Non-GAAP operating loss for the fourth quarter of 2004 was $5.4 million, which excludes certain non-cash charges such as the amortization of intangible assets and stock-based compensation expense. This compared to a non-GAAP operating loss of $2.9 million for the fourth quarter of 2003. Saflink believes that supplementary non-GAAP measures for operating results enhance an investor's overall understanding of the Company's financial performance by reconciling more closely the actual cash expenses of the Company in its operations, as well as excluding expenses that, in management's view, are unrelated to the Company's core operations. A reconciliation of non-GAAP operating loss and non-GAAP net loss attributable to common stockholders to reported GAAP operating loss and net loss attributable to common stockholders is provided below.
Fiscal 2004 Results
Revenue for fiscal 2004 was $6.4 million, compared to $2.0 million for fiscal 2003. The Company reported a net loss attributable to common stockholders of $18.1 million, or $0.36 per share, for fiscal 2004, as compared to a net loss attributable to common stockholders of $10.7 million, or $0.42 per share, for fiscal 2003.
Non-GAAP operating loss for fiscal 2004 was $15.7 million, which excludes certain non-cash charges such as the amortization of intangible assets and stock-based compensation expense. This compared to a non-GAAP operating loss of $10.1 million for fiscal 2003. A reconciliation of non-GAAP operating loss and non-GAAP net loss attributable to common stockholders to reported GAAP operating loss and net loss attributable to common stockholders is provided below.
Glenn Argenbright, President and CEO of Saflink commented, "2004 was a pivotal year for Saflink from a strategic perspective. Prior to entering the year, we identified the key technology components that we believed would garner the greatest sales opportunities for the Company in the long run. We then set out and acquired those components such as physical access, smart card middleware and PKI technologies. Combined with our biometric expertise and middleware, we believe we have been able to assemble a suite of solutions that is helping define the emerging market known as credentialing."

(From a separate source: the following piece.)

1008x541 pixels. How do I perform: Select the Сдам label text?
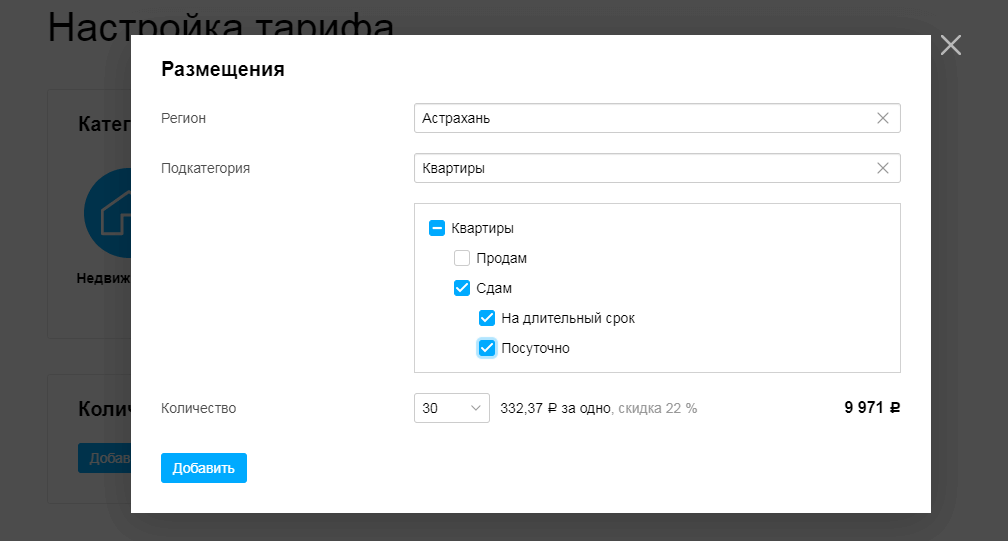494,288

Argenbright continued, "We believe our vision and foresight was supported by the types of major government initiatives launched during the year such as US-VISIT and the Transportation Security Administration's TWIC and Registered Traveler programs. With our new comprehensive offerings, we were able to gain significant positioning on the first two programs, and we will be pursuing the third program in the near term, in concert with an impressive group of partners."

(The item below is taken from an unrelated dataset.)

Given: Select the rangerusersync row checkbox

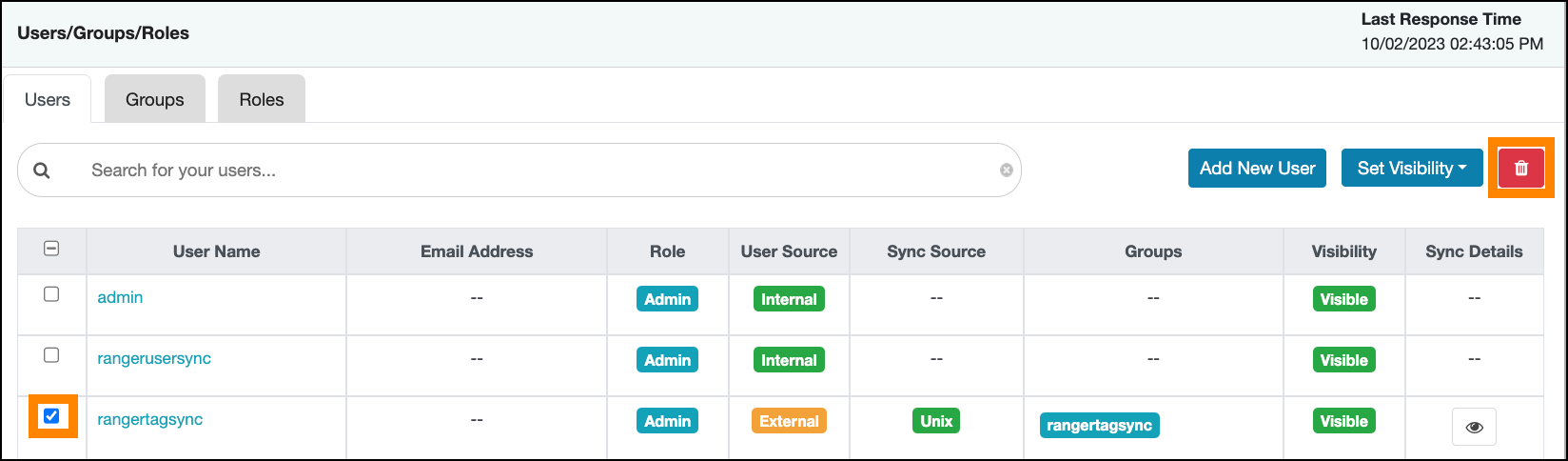Looking at the screenshot, I should (51, 355).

"We plan to leverage our positioning on these programs with the goal of accelerating deployment on these and other credentialing programs," said Glenn Argenbright, Saflink President and CEO.
Saflink will hold a conference call to discuss financial results today at 5:00 PM EST. Saflink may provide forward-looking information on this call. To listen to the conference, please call 1-800-257-1836, domestically, or 303-262-2137, internationally. A recording of the call will be available on the Investors page of Saflink's web site for ten business days after the call.
About Saflink
Saflink Corporation offers biometric security and smart card solutions that protect intellectual property, secure information assets, and eliminate passwords. Saflink's software provides Identity Assurance Management(TM), allowing administrators to verify the identity of users and control their access to: computer networks; physical facilities; applications; manufacturing process control systems; and time and attendance systems. We also offer protection for popular applications such as e-mail, instant messaging, web transactions, and individual files. For more information, please see www.saflink.com or call Saflink at 800-762-9595.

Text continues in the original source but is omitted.